Functions

Data structures

DistributedData.Dinfo — Type

Dinfo

The basic structure for working with loaded data, distributed amongst workers. In completeness, it represents a dataset as such:

val is the "value name" under which the data are saved in processes. E.g. val=:foo means that there is a variable foo on each process holding a part of the matrix.
workers is a list of workers (in correct order!) that hold the data (similar to DArray.pids)

source

Base functions

DistributedData.dexec — Method

dexec(val, fn, workers)

Execute a function on workers, taking val as a parameter. Results are not collected.
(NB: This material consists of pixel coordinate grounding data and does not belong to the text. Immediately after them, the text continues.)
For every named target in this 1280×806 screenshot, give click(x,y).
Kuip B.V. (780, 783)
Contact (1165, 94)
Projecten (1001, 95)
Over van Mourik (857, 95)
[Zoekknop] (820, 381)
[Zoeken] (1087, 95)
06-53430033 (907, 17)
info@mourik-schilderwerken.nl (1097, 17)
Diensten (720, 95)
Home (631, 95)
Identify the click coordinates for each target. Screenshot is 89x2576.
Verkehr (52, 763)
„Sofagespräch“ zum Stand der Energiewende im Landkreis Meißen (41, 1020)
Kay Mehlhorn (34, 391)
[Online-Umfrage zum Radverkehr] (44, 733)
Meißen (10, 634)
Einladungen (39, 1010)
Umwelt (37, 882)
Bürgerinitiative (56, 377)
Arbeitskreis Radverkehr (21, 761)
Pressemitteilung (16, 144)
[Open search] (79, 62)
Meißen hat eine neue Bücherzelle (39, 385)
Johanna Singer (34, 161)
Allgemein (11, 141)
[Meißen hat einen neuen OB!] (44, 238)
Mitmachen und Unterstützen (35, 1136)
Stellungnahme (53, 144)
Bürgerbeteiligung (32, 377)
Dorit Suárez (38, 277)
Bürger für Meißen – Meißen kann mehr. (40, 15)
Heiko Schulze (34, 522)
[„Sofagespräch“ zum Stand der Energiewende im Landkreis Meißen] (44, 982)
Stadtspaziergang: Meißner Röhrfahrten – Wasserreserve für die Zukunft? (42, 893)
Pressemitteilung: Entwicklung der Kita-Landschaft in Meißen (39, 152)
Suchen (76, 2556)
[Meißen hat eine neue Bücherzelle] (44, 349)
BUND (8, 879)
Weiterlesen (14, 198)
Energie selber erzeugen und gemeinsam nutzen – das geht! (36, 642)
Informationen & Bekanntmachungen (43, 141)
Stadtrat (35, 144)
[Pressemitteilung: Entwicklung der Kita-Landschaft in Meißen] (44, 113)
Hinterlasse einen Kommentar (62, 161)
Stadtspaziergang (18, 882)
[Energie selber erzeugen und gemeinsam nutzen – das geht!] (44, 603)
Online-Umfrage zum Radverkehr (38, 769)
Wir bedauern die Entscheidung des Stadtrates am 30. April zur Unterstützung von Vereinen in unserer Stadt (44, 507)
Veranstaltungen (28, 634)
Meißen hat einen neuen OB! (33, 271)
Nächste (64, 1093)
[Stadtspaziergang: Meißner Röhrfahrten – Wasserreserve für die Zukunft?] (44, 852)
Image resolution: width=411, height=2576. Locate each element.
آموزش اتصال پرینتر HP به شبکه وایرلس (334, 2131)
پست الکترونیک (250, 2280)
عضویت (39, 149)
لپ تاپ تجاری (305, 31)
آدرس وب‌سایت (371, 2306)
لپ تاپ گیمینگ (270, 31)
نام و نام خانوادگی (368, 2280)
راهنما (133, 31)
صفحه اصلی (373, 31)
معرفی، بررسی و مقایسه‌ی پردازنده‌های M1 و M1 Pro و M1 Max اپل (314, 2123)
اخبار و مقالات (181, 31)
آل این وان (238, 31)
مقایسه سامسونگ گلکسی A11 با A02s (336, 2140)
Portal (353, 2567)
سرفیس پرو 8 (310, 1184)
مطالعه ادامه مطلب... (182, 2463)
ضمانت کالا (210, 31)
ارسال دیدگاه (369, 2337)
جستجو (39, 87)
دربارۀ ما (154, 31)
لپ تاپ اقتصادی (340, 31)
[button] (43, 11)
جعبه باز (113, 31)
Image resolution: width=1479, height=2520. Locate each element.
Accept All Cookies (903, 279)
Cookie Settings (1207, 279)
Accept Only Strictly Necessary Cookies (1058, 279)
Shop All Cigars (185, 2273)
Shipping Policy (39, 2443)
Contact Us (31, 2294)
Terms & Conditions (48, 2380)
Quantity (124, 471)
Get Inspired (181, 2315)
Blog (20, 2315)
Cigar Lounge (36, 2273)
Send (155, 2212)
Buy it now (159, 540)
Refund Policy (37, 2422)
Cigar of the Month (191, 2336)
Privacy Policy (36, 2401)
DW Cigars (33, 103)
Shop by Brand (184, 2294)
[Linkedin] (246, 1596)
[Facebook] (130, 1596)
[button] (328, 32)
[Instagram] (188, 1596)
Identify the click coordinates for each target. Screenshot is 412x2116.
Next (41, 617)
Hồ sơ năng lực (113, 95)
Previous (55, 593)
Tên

This is optimal for various side-effect-causing computations that are not easily expressible with dtransform.

source

DistributedData.dexec — Method

dexec(dInfo::Dinfo, fn)

Variant of dexec that works with Dinfo.

source

DistributedData.dmap — Method

dmap(arr::Vector, fn, workers)

Call a function fn on workers, with a single parameter arriving from the corresponding position in arr.

source

DistributedData.dmapreduce — Method

dmapreduce(val, map, fold, workers; prefetch = :all)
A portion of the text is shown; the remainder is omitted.